Closed GoogleCodeExporter closed 9 years ago
Mmmm... this is hard to debug without being able to replicate it directly.
In order to try to figure something out you should log the output of both
cpu_times(percpu=True) and cpu_percent(timeout=..., percpu=True).
Can you do that?
Original comment by g.rodola
on 16 Jun 2013 at 10:13
No problem, I'll run those tests and come back with the results. I'll continue
to use the default timeout=0.1, since that was what I was doing before. Should
I test any different timeout values as well?
Thanks
Original comment by mjryan1...@gmail.com
on 16 Jun 2013 at 11:49
No I think that alone should be fine for now.

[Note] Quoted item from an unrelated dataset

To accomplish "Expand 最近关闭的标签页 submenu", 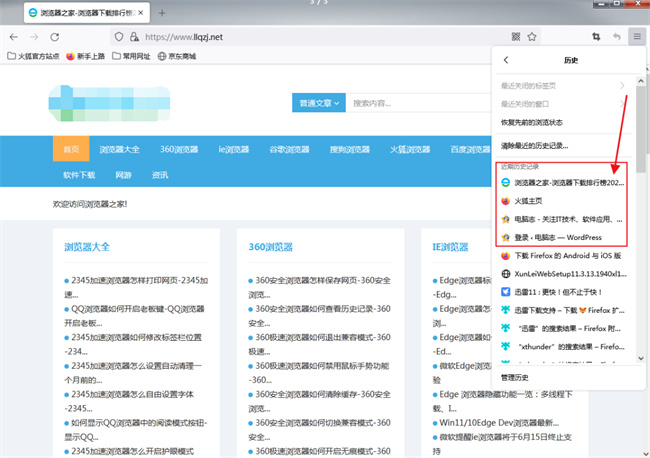I will click(x=563, y=86).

Original comment by g.rodola
on 16 Jun 2013 at 11:53
I would be curious if the problem is reproducible with a longer interval. The
accuracy of the CPU time and system clock time may not be exact, so a larger
interval (say, 1.0s) may cause the issue to disappear.
Original comment by jlo...@gmail.com
on 17 Jun 2013 at 12:07
I was finally able to run some tests. My first two calls (and only two so far)
have returned at least one CPU with a negative system percent. The output is
in the attached file. I did tests with two interval sizes: 0.1 and 1.0.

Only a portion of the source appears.